Characterizing Vertical Structure of Water Clouds using CloudSat and MODIS datasets

The difference in the cloud droplet and drizzle growth processes was examined as a function of the cloud height using the CloudSat and MODIS synergetic datasets. From the CloudSat products such as 2B-GEOPROF, 2B-TAU, ECMWF-AUX, only one-layered water clouds whose top temperatures were warmer than 273K were extracted over the Pacific (20N - 50N and 120E - 180E) for JJA and DJF of three years. First, the frequency of the cloud droplet number density (Nc) and the effective particle radius (Re) were calculated for the cloud height. Nc was obtained assuming the adiabatic liquid water content from MODIS-derived cloud optical depth and Re.

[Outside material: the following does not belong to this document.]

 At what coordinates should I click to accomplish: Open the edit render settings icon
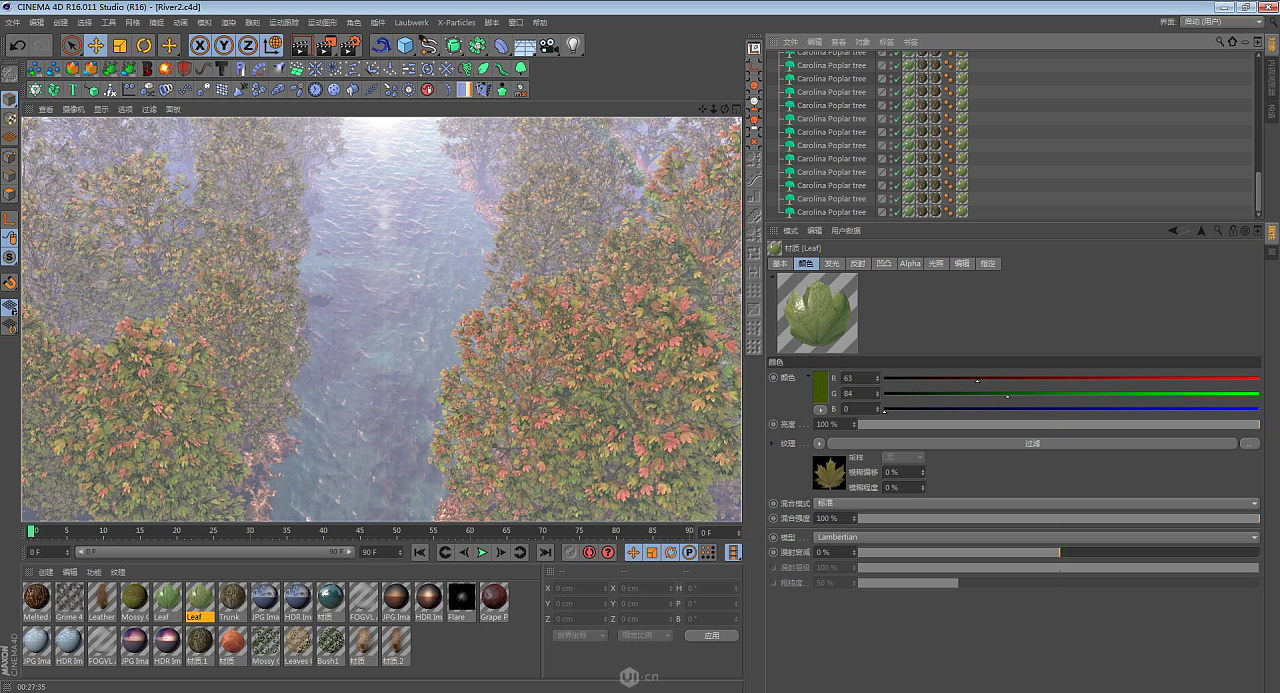350,45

We found that Nc was larger for low clouds in DJF. This finding was consistent with an increase in continental-origin pollution aerosols in the winter time. Next, examining the frequency of the radar reflectivity (Ze), we found that although that of Ze was almost the same for pristine oceanic clouds regardless of the cloud height, that of polluted lower clouds was less frequent at around from -20(dBZ) to -5 (dBZ) than that of upper clouds. The region from -20(dBZ) to -5 (dBZ) approximately corresponds to drizzle particles. The less frequency of Ze at the region is consistent with the smaller Re of polluted lower clouds. Therefore, this phenomenon suggests one of the presentations for the second kind of the aerosol indirect effect.